In the short-term, Lula is likely to campaign in Brazil and neighboring countries, such as Argentina which is about to swear in its own leftist administration, but longer term he will probably seek to have his political rights restored in time for Brazil's 2022 presidential race.

During his 2003-11 back-to-back terms, Lula was a potent ally of Venezuela's late president Hugo Chavez, and his re-emergence will help to boost Chavez successor Nicolas Maduro, whom Brazil's right-wing government of Jair Bolsonaro no longer recognizes as president.

Lula's controversial release coincides with rising industry pressure on Brazil's government to strip the last vestiges of an energy policy that has historically centered on state-controlled Petrobras.

Though not likely by design, the popular leftist leader left prison just days after lackluster back-to-back upstream auctions covering pre-salt assets failed to attract bids from companies other than Petrobras and Chinese state-owned firms.

Oil companies and government officials have blamed the disappointing results on production-sharing terms that were adopted under Lula's government in 2010.

Brazil's colossal pre-salt play was discovered at the end of Lula's first four-year term in 2006. One of his last contributions in 2010 was a new petroleum law that, among other things, obligated Petrobras to take a minimum 30pc operating stake in all pre-salt fields.

The debate around holding off on pre-salt development to allow domestic industry to take the lead kept new Brazilian acreage off the market for five years at a time when crude prices were above $100/bl.

Lula's protégé and successor Dilma Rousseff stood by the nationalistic policies of her mentor until her impeachment in August 2016, midway through her second four-year term. Months later, her successor, former vice president Michel Temer, extinguished the Petrobras mandate, known as the sole operator rule, and continued to pare back Lula's leftist energy policies through the end of his own embattled term on 1 January 2019.

Facing low oil prices and headwinds from the Lava Jato corruption investigation, which ultimately landed Lula in prison, the changes adopted under Temer revived the oil industry with pre-salt auctions. International oil companies such as Shell, ExxonMobil, Total and Equinor piled into new exploration blocks in six upstream offers through 2017-18.
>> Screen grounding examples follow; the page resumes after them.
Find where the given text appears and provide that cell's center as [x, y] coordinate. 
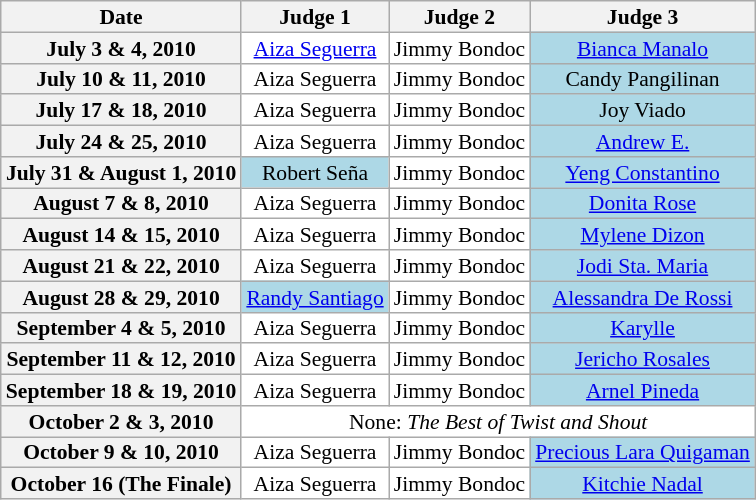
Andrew E. [642, 142]
July 3 & 4, 2010 [122, 48]
September 18 & 19, 2010 [122, 390]
August 28 & 29, 2010 [122, 296]
October 2 & 3, 2010 [122, 422]
Joy Viado [642, 110]
September 11 & 12, 2010 [122, 360]
July 24 & 25, 2010 [122, 142]
Alessandra De Rossi [642, 296]
July 31 & August 1, 2010 [122, 172]
Donita Rose [642, 204]
Jericho Rosales [642, 360]
Robert Seña [314, 172]
Judge 2 [460, 16]
Precious Lara Quigaman [642, 452]
Karylle [642, 328]
October 9 & 10, 2010 [122, 452]
Judge 3 [642, 16]
Candy Pangilinan [642, 78]
Yeng Constantino [642, 172]
Arnel Pineda [642, 390]
Mylene Dizon [642, 234]
Kitchie Nadal [642, 484]
None: The Best of Twist and Shout [498, 422]
August 14 & 15, 2010 [122, 234]
Date [122, 16]
August 21 & 22, 2010 [122, 266]
September 4 & 5, 2010 [122, 328]
July 17 & 18, 2010 [122, 110]
October 16 (The Finale) [122, 484]
Jodi Sta. Maria [642, 266]
Judge 1 [314, 16]
July 10 & 11, 2010 [122, 78]
August 7 & 8, 2010 [122, 204]
Randy Santiago [314, 296]
Bianca Manalo [642, 48]
Locate the cell with the specified text and output its (x, y) center coordinate. 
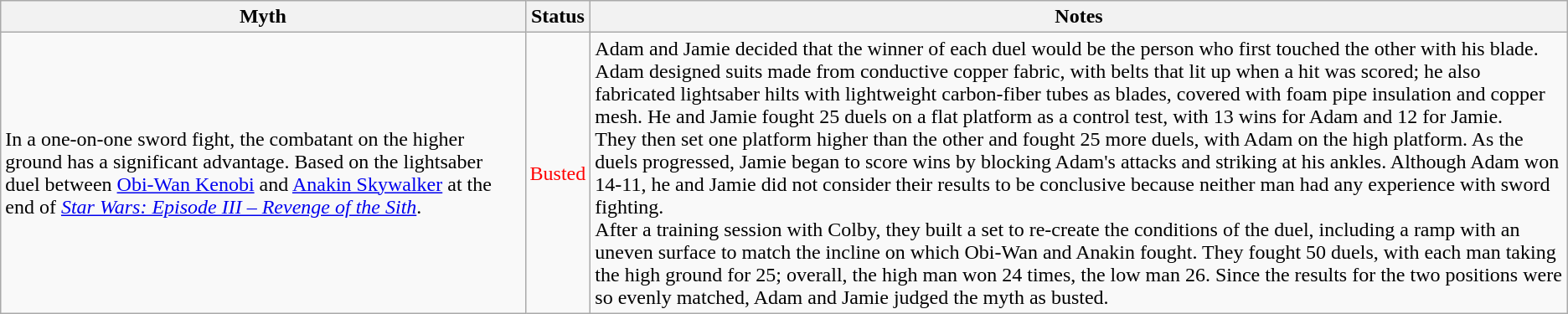
Myth (263, 17)
Notes (1079, 17)
Status (558, 17)
Busted (558, 173)
Find where the given text appears and provide that cell's center as [X, Y] coordinate. 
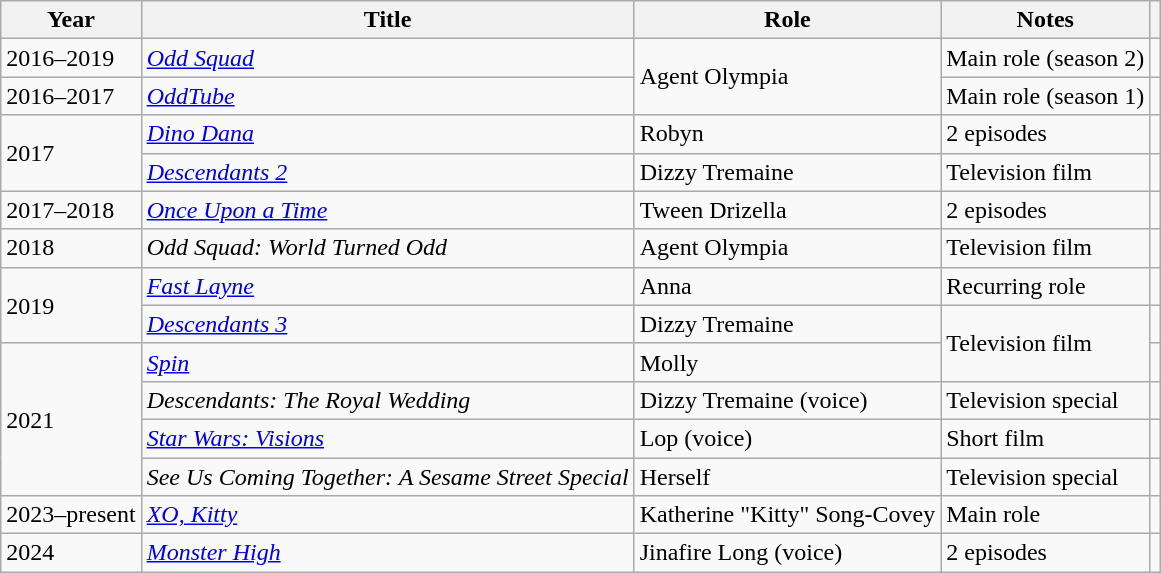
Short film [1046, 438]
Main role (season 2) [1046, 58]
Descendants 3 [388, 324]
2016–2019 [71, 58]
Recurring role [1046, 286]
2023–present [71, 515]
Herself [788, 477]
Main role [1046, 515]
Anna [788, 286]
Odd Squad [388, 58]
2024 [71, 553]
Spin [388, 362]
Role [788, 20]
Once Upon a Time [388, 210]
Title [388, 20]
Star Wars: Visions [388, 438]
Molly [788, 362]
Main role (season 1) [1046, 96]
Katherine "Kitty" Song-Covey [788, 515]
2017–2018 [71, 210]
OddTube [388, 96]
Lop (voice) [788, 438]
2018 [71, 248]
2017 [71, 153]
Monster High [388, 553]
2016–2017 [71, 96]
Odd Squad: World Turned Odd [388, 248]
Fast Layne [388, 286]
Robyn [788, 134]
See Us Coming Together: A Sesame Street Special [388, 477]
Dizzy Tremaine (voice) [788, 400]
2019 [71, 305]
XO, Kitty [388, 515]
Jinafire Long (voice) [788, 553]
Descendants 2 [388, 172]
Notes [1046, 20]
2021 [71, 419]
Dino Dana [388, 134]
Year [71, 20]
Tween Drizella [788, 210]
Descendants: The Royal Wedding [388, 400]
Locate the cell with the specified text and output its [x, y] center coordinate. 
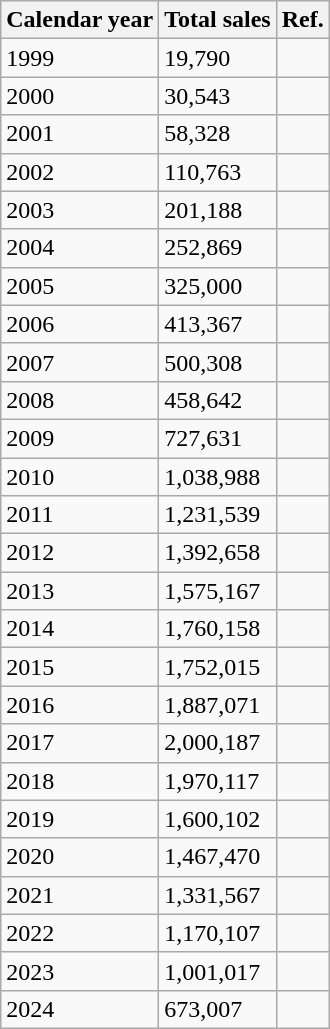
2007 [80, 362]
2020 [80, 857]
2006 [80, 324]
1,038,988 [218, 477]
Total sales [218, 20]
2010 [80, 477]
1,600,102 [218, 819]
2005 [80, 286]
1,170,107 [218, 933]
673,007 [218, 1009]
1,231,539 [218, 515]
2014 [80, 629]
2011 [80, 515]
413,367 [218, 324]
2024 [80, 1009]
1,760,158 [218, 629]
2,000,187 [218, 743]
2017 [80, 743]
252,869 [218, 248]
500,308 [218, 362]
2000 [80, 96]
Ref. [302, 20]
201,188 [218, 210]
2013 [80, 591]
2008 [80, 400]
1,467,470 [218, 857]
2003 [80, 210]
2015 [80, 667]
58,328 [218, 134]
1,970,117 [218, 781]
1,887,071 [218, 705]
1,575,167 [218, 591]
325,000 [218, 286]
19,790 [218, 58]
110,763 [218, 172]
1,001,017 [218, 971]
Calendar year [80, 20]
2018 [80, 781]
727,631 [218, 438]
2004 [80, 248]
2012 [80, 553]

That trend was disrupted this week when IOCs shunned what was supposed to be the biggest oil auction ever—the offer of pre-salt reserves in a cluster known as the Transfer of Rights (TOR)—and a sixth production-sharing round covering around 40bn bl of in place oil reserves.

Companies that had helped stabilize the economy and the oil industry pointed the finger at a complex regulatory environment and pushed for scrapping residual elements of Lula-era nationalist policies.

With a weakened Bolsonaro looking for an economic win, the industry may get its way ahead of fresh upstream auctions planned for next year. But with Lula now back on the streets, they are going to face a re-energized opposition and a charismatic foe.

Lula's release comes less than 24 hours after the federal supreme court overturned its own 2016 precedent allowing for imprisonment following conviction on appeal. Lula was jailed in April 2018 on passive corruption charges related to benefits received from scandal-linked Brazilian conglomerate OAS.

Local oil industry executives panned the supreme court decision the freed Lula and contend that it will introduce more volatility in the market. The Brazilian real sank on the news of the former president's release.

"I leave here with the greatest feeling of thanks that a human being can have for another," Lula said as he stepped out of prison and into a crowd of admirers and Workers Party (PT) and labor union leaders. "You may be sure that I am not hurt by the cops, the jailers, but I want to prove that this country can be much better."